WIGAN is bucking the trend for staff sickness days – despite the findings of a new national report.
The report by the Audit Commission revealed that more NHS staff take sick leave in areas of high deprivation in England.
But Wigan – which often comes high up in the list of the nation’s deprived areas – is one of the better areas of the North West.
Deprivation and staff pay grade account for 61 per cent of the variation in hospital trust absences and 38 per cent in primary care trusts (PCTs), according to the study.
Between July and September 2010, the average sickness absence rate for the NHS in England was 3.97 per cent - falling from 4.34 per cent for the same period in 2009.
However in the North West it was 4.44 per cent.
Ashton, Leigh and Wigan Primary Care Trust averaged 3.99 per cent, Wrightington, Wigan and Leigh NHS Foundation Trust averaged 4.10 per cent.
A spokesman for the Primary Care Trust said: “The sickness absence level in NHSALW was 2.84 per cent for the year ending on December 31, 2010.
“This compares favourably with that of PCTs nationally, which stands at four per cent and the NHS overall, which is 4.4 per cent as reported by the Audit Commission in its recent publication.”
However, the 5 Boroughs Partnership NHS Foundation Trust, which looks after mental health services in Wigan Borough and four other areas of the region, was the worst in the North West, averaging 6.34 per cent.
A spokesman for the 5 Boroughs Trust said a lot of work had been put in to improving levels of sickness throughout the organisation.
He added: “Improvements have already been made to the Trust’s sickness absence levels.
“Our rolling sickness absence rate has reduced month on month for the last six months to 6.18 per cent.

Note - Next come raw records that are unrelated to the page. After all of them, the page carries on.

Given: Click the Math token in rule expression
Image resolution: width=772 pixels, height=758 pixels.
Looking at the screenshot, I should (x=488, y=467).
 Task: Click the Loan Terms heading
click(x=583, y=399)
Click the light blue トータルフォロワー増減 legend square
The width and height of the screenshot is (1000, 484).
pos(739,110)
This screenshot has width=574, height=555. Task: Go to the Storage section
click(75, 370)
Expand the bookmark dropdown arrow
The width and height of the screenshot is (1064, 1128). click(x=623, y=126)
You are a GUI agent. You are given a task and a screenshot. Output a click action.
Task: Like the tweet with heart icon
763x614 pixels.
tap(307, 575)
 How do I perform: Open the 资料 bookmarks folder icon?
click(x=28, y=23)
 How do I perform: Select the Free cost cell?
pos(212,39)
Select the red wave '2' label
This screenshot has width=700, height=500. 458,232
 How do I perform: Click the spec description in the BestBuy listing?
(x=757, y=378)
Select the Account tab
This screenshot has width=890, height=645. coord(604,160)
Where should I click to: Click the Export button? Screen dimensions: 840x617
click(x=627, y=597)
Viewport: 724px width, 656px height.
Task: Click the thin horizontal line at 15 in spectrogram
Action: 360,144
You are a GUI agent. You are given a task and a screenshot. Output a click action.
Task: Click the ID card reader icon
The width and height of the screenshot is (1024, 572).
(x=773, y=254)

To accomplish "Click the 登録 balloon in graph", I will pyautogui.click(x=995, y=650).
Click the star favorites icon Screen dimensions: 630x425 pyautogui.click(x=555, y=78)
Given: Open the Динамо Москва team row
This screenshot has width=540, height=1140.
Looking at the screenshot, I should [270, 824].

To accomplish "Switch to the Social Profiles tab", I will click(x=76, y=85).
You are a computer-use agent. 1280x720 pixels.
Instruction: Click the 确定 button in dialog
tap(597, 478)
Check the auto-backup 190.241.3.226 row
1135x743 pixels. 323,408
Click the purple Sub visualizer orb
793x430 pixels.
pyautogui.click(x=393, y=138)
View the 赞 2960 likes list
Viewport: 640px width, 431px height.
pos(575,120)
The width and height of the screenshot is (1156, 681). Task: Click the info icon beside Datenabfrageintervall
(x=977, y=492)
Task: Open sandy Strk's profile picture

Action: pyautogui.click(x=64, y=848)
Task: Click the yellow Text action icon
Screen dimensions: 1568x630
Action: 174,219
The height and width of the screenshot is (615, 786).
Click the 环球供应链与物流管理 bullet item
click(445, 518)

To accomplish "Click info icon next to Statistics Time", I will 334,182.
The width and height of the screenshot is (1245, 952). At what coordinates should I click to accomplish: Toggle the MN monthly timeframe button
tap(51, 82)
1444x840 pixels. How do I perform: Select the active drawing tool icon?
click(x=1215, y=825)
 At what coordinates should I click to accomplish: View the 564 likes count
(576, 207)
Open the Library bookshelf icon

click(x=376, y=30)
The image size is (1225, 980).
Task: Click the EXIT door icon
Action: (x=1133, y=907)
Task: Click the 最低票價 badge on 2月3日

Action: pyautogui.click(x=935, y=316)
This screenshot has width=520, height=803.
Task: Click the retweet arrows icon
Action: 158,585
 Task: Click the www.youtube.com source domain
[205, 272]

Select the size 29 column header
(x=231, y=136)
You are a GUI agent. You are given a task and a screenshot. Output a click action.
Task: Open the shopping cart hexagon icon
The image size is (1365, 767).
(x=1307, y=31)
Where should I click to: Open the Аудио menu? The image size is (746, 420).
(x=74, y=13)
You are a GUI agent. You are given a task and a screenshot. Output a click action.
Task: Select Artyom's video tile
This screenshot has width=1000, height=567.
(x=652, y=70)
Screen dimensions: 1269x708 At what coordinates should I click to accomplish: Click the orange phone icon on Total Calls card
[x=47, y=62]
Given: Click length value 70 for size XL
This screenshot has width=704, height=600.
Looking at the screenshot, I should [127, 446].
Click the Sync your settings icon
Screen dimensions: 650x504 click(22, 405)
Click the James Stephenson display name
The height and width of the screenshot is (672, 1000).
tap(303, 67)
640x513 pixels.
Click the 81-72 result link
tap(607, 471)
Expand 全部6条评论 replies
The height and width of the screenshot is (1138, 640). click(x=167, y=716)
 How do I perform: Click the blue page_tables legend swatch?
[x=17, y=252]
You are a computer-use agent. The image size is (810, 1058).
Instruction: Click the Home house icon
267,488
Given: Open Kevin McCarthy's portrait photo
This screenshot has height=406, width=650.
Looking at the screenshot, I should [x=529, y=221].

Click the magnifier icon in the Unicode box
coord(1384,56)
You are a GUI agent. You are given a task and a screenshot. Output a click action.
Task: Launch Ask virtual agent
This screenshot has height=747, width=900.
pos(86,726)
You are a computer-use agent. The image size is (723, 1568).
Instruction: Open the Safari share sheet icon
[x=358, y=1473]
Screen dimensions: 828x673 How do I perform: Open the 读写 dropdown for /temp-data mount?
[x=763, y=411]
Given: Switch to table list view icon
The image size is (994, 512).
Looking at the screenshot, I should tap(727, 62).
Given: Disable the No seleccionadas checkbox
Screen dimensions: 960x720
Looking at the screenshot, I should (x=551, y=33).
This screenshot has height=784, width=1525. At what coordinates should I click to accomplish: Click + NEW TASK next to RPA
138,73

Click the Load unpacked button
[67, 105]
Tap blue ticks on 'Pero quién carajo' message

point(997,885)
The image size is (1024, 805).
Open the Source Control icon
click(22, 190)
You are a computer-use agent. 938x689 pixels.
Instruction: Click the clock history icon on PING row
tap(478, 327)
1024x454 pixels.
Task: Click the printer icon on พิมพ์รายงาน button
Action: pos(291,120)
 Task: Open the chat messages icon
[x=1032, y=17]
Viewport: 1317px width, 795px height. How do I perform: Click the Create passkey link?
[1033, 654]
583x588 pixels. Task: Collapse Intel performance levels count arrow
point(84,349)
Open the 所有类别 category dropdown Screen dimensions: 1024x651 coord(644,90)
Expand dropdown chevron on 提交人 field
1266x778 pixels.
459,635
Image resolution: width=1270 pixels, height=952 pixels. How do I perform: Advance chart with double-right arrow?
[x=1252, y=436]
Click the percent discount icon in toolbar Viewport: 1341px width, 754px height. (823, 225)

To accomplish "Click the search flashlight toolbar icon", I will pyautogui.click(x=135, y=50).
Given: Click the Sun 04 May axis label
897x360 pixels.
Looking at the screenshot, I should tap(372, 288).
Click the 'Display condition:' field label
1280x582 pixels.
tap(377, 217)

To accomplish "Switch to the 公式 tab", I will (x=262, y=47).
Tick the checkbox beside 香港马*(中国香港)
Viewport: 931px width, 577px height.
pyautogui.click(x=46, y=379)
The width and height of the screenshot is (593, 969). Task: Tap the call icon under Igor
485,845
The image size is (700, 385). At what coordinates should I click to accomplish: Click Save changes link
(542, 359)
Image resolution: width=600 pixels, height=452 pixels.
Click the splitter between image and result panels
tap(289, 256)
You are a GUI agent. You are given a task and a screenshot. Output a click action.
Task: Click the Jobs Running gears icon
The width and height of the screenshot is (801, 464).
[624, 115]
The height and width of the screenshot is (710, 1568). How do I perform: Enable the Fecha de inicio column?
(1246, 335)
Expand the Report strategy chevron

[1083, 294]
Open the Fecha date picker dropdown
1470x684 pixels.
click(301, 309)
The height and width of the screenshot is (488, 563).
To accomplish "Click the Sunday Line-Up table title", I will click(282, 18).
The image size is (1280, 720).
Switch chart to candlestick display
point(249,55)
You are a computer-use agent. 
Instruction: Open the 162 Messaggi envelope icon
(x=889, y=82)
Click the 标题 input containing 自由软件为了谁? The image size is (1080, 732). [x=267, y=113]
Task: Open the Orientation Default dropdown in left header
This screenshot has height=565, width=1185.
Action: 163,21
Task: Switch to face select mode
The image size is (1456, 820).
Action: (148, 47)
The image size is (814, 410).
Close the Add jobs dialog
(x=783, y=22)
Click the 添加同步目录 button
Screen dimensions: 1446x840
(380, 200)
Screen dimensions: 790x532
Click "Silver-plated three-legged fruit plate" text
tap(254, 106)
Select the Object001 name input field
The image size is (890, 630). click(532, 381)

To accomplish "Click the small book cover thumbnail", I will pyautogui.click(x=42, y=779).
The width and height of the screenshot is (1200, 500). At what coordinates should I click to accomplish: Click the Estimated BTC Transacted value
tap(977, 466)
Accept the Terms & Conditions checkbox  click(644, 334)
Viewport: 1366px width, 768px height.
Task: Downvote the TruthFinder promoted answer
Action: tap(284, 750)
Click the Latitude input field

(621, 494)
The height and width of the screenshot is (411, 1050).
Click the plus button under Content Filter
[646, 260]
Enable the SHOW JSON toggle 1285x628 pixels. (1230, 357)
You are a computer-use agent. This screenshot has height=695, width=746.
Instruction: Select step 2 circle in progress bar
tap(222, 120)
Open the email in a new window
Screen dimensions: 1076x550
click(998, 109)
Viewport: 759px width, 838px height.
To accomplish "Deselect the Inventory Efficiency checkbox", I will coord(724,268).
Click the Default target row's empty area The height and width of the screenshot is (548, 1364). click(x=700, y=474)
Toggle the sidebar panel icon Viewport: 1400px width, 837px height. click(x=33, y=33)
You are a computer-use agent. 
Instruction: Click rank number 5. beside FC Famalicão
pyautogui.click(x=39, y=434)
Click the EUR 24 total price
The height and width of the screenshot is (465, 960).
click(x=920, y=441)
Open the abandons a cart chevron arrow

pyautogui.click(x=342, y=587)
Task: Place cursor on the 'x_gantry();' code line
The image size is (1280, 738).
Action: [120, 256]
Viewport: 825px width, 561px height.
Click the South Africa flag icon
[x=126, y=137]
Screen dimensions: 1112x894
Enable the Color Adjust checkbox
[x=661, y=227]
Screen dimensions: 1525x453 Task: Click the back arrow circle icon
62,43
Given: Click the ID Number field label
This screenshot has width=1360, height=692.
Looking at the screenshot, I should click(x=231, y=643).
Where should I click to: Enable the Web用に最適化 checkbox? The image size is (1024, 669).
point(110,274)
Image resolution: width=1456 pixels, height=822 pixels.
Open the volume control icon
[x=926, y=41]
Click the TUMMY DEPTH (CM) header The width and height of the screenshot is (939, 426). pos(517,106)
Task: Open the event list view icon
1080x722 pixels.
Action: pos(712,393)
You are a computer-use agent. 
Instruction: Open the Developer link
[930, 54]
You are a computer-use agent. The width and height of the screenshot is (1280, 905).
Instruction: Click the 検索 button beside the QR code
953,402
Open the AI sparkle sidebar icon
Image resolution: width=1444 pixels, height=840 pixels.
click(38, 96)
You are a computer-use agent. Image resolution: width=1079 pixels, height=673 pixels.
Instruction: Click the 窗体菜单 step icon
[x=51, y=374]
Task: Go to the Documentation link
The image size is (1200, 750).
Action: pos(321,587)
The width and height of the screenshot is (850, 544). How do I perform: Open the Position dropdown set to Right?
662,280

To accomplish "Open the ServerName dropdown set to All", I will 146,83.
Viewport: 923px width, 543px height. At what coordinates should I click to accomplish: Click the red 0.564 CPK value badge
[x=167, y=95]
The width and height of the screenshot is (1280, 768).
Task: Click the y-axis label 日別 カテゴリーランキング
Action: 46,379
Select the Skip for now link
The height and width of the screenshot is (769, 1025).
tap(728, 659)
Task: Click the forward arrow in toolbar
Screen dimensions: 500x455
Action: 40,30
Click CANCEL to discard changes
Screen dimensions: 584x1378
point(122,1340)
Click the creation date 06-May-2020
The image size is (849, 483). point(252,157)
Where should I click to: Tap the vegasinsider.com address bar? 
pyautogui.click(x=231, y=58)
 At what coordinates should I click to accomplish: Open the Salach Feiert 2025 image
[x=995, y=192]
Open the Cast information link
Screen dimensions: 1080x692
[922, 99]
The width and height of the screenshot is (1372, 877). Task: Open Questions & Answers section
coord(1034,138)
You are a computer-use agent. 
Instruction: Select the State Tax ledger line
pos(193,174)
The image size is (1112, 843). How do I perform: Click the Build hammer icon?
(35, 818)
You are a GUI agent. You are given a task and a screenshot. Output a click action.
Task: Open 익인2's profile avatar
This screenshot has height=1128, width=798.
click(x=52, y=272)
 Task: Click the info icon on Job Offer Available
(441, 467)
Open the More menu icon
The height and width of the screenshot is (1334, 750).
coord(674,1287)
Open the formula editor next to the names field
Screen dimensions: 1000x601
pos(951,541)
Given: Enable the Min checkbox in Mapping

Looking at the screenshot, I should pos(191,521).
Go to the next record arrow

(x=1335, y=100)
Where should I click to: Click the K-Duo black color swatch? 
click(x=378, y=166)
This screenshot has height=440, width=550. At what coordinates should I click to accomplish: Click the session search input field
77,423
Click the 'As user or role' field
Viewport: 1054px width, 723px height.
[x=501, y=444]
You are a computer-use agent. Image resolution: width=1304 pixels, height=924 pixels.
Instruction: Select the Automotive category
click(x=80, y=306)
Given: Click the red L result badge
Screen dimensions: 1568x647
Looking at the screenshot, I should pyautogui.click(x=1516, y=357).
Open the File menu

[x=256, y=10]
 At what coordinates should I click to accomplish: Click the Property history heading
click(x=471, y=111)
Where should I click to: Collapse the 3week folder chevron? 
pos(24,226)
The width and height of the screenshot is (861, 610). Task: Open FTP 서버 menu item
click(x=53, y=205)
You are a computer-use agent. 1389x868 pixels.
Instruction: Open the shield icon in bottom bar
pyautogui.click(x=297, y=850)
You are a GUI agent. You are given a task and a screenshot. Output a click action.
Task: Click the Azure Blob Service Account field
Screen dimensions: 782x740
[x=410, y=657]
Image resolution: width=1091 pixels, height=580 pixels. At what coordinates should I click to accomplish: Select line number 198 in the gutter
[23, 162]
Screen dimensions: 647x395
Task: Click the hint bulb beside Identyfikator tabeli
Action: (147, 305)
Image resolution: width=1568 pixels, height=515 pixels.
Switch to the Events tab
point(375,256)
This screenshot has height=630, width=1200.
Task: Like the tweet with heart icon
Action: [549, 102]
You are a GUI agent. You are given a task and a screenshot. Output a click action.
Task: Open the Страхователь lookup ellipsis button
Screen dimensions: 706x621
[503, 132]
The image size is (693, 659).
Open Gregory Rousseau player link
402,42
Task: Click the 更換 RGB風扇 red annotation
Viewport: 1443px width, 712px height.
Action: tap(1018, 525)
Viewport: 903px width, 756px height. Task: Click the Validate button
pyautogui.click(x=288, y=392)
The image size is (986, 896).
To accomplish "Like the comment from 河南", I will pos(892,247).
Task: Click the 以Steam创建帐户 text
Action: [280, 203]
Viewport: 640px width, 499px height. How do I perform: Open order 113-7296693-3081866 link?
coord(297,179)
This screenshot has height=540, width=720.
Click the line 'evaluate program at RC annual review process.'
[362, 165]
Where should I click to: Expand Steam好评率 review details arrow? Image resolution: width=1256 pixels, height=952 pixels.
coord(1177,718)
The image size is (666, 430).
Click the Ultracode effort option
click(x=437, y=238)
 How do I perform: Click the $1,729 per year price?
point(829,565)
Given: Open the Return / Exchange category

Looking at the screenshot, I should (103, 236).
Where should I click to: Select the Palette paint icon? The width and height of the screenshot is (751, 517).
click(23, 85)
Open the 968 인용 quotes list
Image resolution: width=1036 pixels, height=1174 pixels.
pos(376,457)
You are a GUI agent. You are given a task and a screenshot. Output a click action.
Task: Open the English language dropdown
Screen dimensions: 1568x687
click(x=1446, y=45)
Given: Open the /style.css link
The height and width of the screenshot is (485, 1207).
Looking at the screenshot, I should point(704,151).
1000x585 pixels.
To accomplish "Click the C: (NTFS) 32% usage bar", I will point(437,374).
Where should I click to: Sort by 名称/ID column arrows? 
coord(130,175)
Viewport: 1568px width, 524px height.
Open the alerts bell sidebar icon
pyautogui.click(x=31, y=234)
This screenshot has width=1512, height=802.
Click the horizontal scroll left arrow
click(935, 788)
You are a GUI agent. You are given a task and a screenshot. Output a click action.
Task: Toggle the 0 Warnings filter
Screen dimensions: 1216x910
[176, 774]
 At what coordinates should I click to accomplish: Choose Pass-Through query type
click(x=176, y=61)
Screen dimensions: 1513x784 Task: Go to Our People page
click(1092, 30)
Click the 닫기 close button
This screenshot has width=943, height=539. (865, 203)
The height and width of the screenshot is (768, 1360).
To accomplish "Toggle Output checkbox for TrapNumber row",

“This is very encouraging, especially given seasonal variance. We are closely monitoring sickness to continue to identify patterns and themes so that preventative measures can be implemented.
“We are also looking at the circumstances of individuals who report sickness so that we can support them back into work.
“We are also supporting our staff with training for managing sickness absence and have launched our health, well-being an engagement strategy in January this year. The is designed to support our staff’s positive mental and physical health and well-being.
“And crucially, all front line posts are covered if staff are unwell to ensure that our patients are not adversely impacted by any staff sickness.”
The Audit Commission did note that, across England, mental health and learning disability trusts, as well as ambulance trusts have some of the highest rates.
It says the NHS could save £290m if sickness absence rates were reduced to the lowest 25 per cent.
Staff sickness absence in the NHS is estimated to cost £1.7bn a year, and is higher than in the private sector.